→ AIM OF THE EXERCISE:
Take the lines below between the one holding "Task: Click the EUR.QC.bim file name cell" and the one holding "Task: Select the brown-haired", inclusive, and copy them exactly. Add nothing.

→ EXTRACTED INFORMATION:

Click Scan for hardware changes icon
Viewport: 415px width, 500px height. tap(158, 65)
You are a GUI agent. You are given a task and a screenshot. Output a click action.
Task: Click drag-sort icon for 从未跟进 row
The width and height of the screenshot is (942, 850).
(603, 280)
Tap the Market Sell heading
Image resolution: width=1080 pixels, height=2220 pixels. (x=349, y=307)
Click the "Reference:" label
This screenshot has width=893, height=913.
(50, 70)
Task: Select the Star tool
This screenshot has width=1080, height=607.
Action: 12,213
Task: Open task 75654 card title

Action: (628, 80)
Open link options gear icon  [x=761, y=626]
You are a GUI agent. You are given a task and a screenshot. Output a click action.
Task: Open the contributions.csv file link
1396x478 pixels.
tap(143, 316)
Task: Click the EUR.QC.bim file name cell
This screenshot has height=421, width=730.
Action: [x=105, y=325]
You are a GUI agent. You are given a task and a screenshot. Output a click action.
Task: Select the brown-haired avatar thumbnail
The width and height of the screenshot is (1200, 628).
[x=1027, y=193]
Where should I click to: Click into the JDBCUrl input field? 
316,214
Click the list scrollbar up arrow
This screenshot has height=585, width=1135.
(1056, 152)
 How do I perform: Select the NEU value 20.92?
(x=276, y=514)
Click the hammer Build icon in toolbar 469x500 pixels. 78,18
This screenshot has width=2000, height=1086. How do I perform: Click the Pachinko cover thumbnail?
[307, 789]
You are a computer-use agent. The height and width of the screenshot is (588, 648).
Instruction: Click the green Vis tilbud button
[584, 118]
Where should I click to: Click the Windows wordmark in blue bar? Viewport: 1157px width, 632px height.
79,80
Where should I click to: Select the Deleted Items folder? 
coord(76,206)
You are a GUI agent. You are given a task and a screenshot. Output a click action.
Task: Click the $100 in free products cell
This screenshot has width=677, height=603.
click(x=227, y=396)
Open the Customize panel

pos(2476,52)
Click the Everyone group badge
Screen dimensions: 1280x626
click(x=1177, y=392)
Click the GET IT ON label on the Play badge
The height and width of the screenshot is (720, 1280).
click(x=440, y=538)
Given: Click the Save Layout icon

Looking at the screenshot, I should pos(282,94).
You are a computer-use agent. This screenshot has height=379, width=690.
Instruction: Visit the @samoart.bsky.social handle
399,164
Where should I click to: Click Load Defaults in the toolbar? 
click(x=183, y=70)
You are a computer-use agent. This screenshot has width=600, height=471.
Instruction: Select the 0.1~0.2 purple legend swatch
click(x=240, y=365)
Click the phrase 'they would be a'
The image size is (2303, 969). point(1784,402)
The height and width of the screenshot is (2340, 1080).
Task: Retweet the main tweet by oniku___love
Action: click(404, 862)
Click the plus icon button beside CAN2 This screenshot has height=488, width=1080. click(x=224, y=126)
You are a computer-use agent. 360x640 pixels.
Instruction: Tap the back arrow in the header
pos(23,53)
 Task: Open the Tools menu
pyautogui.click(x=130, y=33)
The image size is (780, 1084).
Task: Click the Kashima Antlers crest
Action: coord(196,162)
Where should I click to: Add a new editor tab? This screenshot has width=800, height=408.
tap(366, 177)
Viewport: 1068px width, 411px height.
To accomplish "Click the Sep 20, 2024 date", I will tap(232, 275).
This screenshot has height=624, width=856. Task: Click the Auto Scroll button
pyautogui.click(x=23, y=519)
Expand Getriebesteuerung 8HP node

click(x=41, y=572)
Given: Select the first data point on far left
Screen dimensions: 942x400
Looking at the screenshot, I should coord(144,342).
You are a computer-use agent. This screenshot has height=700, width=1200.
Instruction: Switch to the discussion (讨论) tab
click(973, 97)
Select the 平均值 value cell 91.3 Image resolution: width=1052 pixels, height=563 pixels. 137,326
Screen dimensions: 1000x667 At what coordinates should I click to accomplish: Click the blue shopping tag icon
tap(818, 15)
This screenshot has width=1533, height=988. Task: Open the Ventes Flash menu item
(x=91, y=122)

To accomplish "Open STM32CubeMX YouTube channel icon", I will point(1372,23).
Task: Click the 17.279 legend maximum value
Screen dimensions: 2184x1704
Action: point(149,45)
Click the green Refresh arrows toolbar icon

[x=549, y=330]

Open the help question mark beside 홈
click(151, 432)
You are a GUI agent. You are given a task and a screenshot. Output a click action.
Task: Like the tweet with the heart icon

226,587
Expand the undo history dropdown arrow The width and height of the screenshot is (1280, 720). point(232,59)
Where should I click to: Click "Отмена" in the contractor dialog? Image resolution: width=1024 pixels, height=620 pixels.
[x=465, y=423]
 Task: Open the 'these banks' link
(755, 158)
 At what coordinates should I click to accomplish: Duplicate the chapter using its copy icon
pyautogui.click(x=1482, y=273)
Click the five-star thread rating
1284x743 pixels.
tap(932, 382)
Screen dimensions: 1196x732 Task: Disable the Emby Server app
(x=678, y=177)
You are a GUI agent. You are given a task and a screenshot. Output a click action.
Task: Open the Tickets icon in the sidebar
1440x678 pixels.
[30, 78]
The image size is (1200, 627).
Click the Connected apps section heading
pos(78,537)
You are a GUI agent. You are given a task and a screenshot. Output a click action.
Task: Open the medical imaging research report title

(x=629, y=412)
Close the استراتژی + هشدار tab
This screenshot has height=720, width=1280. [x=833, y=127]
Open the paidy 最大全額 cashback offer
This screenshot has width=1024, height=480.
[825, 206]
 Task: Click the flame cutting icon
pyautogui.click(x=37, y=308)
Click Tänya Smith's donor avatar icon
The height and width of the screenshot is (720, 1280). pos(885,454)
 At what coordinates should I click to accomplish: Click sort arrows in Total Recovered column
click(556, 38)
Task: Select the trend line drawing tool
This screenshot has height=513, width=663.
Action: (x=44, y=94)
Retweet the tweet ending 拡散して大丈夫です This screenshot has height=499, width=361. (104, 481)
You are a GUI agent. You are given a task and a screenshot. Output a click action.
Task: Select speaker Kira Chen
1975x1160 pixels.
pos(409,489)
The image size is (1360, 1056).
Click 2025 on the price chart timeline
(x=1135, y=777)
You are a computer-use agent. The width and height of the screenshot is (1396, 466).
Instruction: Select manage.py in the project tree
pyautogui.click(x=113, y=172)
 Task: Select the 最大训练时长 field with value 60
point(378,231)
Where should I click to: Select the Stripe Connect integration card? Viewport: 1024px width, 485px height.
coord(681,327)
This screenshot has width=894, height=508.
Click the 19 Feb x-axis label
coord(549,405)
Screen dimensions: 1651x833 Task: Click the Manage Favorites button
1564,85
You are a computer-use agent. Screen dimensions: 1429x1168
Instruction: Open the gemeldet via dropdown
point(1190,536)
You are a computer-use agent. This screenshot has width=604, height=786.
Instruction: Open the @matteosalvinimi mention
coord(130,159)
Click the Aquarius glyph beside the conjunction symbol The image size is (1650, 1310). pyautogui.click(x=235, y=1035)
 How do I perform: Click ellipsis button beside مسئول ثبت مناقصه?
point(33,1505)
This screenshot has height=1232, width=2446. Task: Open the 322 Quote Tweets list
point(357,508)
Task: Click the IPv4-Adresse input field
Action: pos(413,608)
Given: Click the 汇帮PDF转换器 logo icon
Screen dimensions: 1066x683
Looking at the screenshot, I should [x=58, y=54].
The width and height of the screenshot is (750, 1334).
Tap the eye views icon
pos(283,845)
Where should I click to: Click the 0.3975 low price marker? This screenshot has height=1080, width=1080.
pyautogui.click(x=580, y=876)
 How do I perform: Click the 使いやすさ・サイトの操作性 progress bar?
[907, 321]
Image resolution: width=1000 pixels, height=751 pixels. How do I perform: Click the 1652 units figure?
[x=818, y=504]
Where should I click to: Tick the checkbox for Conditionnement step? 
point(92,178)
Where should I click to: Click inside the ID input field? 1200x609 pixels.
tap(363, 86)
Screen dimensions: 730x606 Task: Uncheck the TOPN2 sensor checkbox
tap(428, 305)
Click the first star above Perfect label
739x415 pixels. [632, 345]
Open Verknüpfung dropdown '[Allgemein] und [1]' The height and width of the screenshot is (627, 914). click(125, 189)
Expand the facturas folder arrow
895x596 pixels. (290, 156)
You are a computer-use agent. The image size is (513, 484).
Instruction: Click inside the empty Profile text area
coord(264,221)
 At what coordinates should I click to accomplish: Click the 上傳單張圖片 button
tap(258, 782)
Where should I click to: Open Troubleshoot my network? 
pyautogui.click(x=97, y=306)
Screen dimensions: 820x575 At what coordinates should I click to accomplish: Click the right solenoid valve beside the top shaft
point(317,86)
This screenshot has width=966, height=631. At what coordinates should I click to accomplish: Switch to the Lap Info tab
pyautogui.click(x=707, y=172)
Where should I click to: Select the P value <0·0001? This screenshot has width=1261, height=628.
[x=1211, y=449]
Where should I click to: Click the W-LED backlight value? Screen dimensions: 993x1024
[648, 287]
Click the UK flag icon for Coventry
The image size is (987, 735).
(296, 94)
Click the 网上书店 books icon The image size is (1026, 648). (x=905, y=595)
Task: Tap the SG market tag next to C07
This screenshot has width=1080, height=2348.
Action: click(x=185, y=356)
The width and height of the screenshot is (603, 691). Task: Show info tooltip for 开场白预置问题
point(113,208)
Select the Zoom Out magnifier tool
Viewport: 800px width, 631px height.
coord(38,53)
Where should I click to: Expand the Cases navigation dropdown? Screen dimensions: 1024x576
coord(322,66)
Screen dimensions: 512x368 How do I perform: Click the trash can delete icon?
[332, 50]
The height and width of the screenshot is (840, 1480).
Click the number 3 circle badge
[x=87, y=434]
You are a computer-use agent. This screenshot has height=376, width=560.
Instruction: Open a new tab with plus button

→ THE ANSWER:
Task: Click the EUR.QC.bim file name cell
This screenshot has height=421, width=730.
Action: [x=105, y=325]
You are a GUI agent. You are given a task and a screenshot. Output a click action.
Task: Select the brown-haired avatar thumbnail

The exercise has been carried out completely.